Putting California back on the map

Reader Frank Aloisio called recently from California to ask where his state had gone. Our official HCN map of The West, drawn by our intrepid cartographer Diane Sylvain, doesn't include the Golden State. We've been too shy, in the past, to cover California, for fear of being swept into the urbs and burbs of the West Coast, which already has a respectable newspaper or two. Aloisio suggests it's time to stop living in denial. "It looks like you could buy beach-front property in Nevada," he says. "Put us back on the map!"


With our editor-publisher duo, Betsy and Ed Marston, teaching a course in Berkeley this spring, we plan to do just that. Ed has just sent us a cover story which will serve as the sequel to this issue. It's about the West's thirstiest water empire - California.


In the waning moments of the Clinton administration, then Interior Secretary Bruce Babbitt announced he had negotiated a water settlement that would eventually reduce California's take of the Colorado River back to the annual 4.4 million acre-feet allowed by the Law of the River. Later this spring, Ed's lead will examine this mammoth deal and what it means for the future of the West.

Hellos and goodbyes

Longtime HCN reader and freelance writer John Rosapepe dropped by in March, en route to Seattle from Washington, D.C. John had recently left his job with the National Parks and Conservation Association and was visiting friends while he contemplated his next move. Joan and Alan Hurst from Hinsdale, Ill., came in for copies of a back issue to pass along to friends in Redstone, Colo. Thomas Elpel and his son Donny dropped in. Thomas has written three books, a field guide called Botany in a Day, a guide to primitive living skills called Participating in Nature, and now Direct Pointing to Real Wealth, a book about living the American dream on less than $15,000 a year. You can reach him at Hollowtop Outdoor Primitive School, 12 Quartz St., Pony, MT 59747-0697.

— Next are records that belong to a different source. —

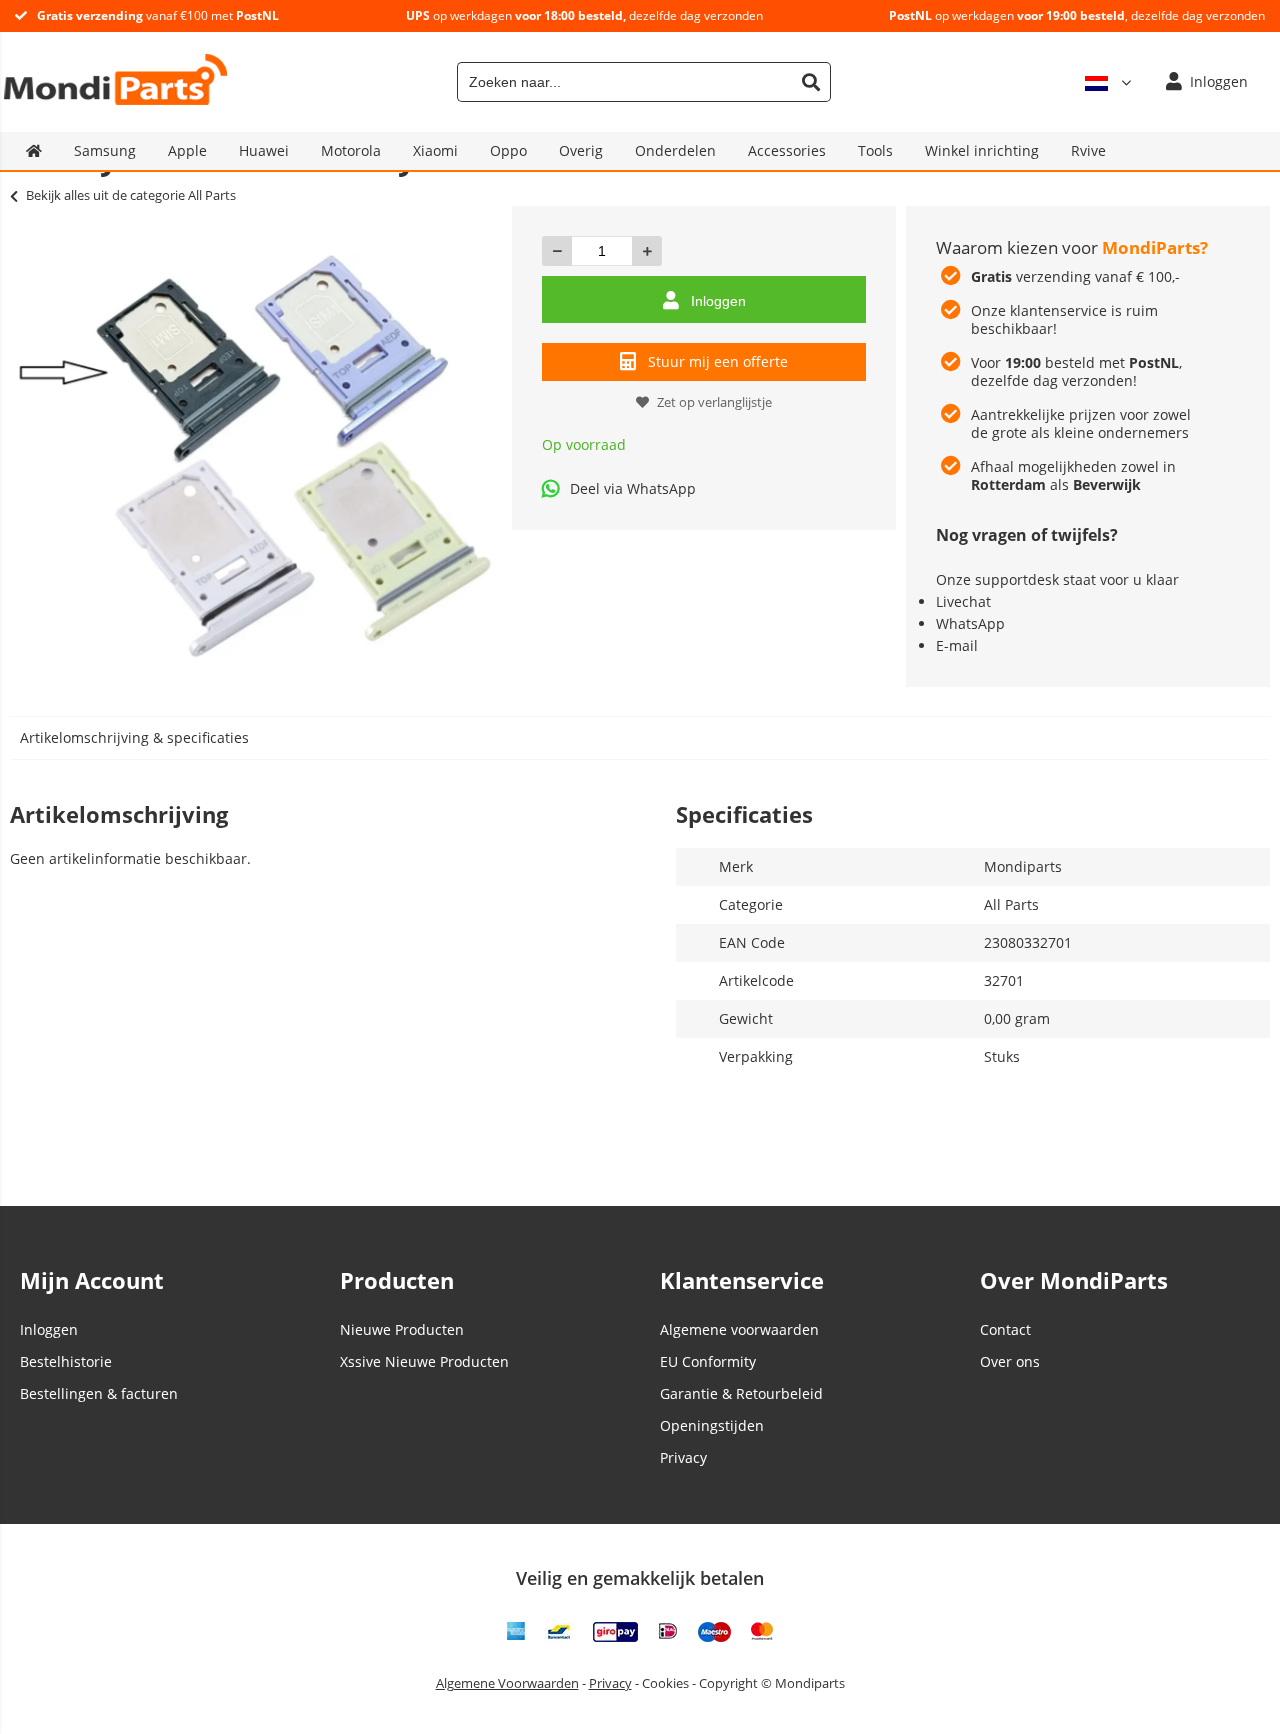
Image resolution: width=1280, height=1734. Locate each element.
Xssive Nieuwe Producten (424, 1361)
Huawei (264, 150)
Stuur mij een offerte (718, 361)
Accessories (787, 150)
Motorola (351, 150)
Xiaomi (435, 150)
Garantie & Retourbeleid (741, 1393)
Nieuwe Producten (402, 1329)
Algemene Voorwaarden (507, 1683)
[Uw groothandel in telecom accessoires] (115, 99)
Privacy (683, 1457)
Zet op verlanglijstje (714, 402)
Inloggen (718, 301)
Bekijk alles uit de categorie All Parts (131, 195)
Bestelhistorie (66, 1361)
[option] (256, 456)
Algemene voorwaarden (739, 1329)
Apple (187, 150)
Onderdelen (675, 150)
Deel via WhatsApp (633, 488)
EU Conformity (708, 1361)
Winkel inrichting (982, 150)
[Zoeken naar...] (811, 82)
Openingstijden (712, 1425)
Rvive (1088, 150)
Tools (875, 150)
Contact (1005, 1329)
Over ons (1010, 1361)
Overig (581, 150)
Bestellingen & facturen (99, 1393)
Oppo (508, 150)
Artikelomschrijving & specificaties (134, 737)
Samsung (105, 150)
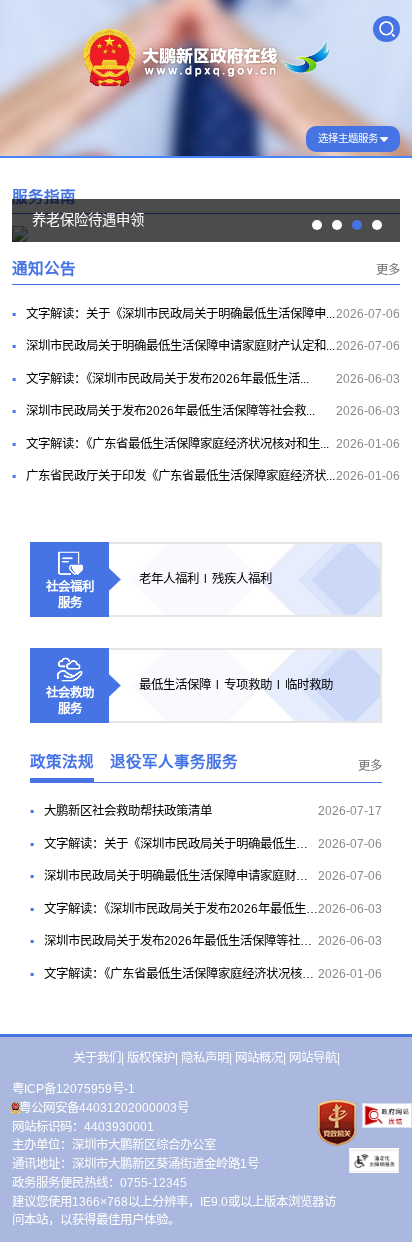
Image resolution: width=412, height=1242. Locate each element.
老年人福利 (169, 579)
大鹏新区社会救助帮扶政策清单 (128, 811)
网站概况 (259, 1058)
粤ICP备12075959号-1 (73, 1089)
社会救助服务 (70, 701)
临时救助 (309, 685)
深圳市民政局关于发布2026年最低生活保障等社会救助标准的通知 (220, 941)
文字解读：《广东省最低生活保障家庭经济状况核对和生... (177, 444)
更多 (388, 270)
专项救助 (248, 685)
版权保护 (151, 1058)
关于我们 (97, 1058)
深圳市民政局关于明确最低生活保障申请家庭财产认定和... (180, 346)
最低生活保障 (175, 685)
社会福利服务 (70, 595)
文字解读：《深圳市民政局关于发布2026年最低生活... (167, 379)
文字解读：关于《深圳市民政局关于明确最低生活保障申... (180, 314)
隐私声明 (205, 1058)
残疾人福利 (242, 579)
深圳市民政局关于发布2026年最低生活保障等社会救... (170, 411)
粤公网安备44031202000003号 (104, 1108)
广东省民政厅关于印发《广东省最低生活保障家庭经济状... (180, 476)
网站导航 (313, 1058)
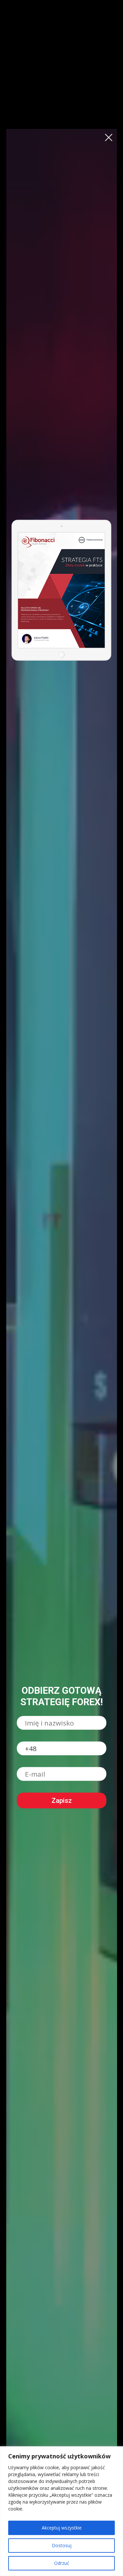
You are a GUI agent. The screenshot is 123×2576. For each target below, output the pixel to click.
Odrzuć (61, 2563)
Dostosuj (62, 2545)
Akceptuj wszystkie (62, 2528)
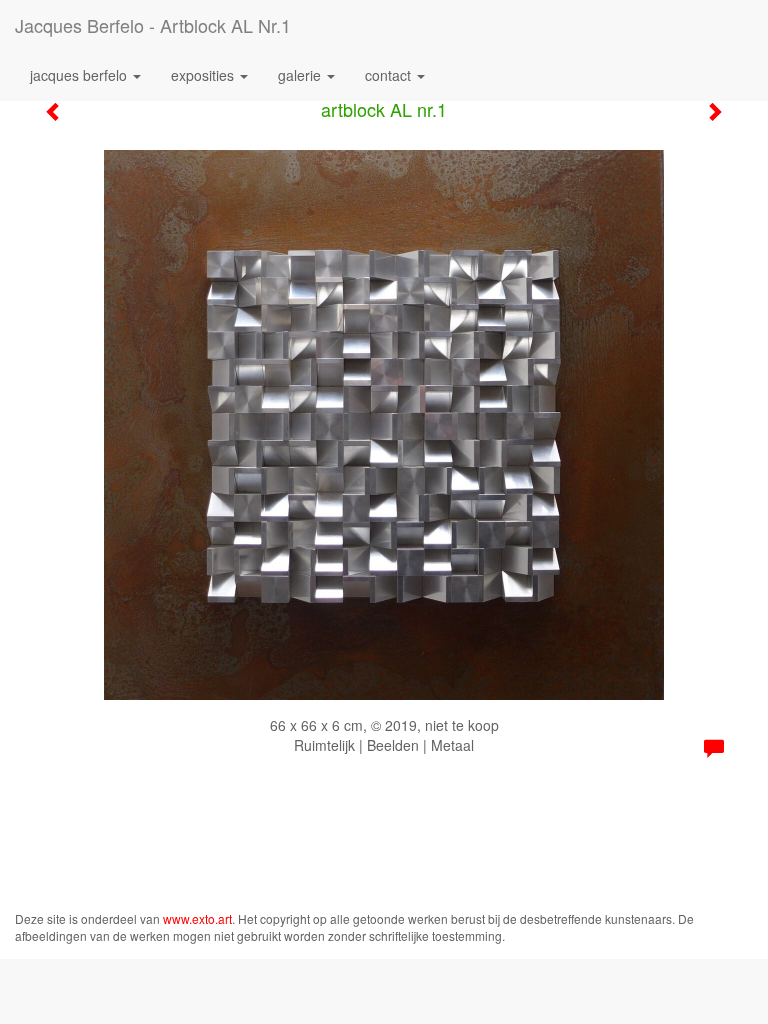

Finally, we were saddened to hear of the death of conservationist and musician Paul Todd. Todd, 39, worked for the Yosemite Institute and the Teton Science School and, from 1991 to 1999, managed the Nature Conservancy's Silver Creek Preserve in Picabo, Idaho. He will be remembered not just for his conservation work, but for his musical performances with the Wood River String Band and Sagebrush Reunion.


Our sympathy goes out to Paul's parents, sister and his wife, Laura. Donations to the Paul Todd Memorial Fund at the Nature Conservancy of Idaho, P.O. Box 165, Sun Valley, ID 83353, will pay for children's environmental education programs at the Silver Creek Preserve.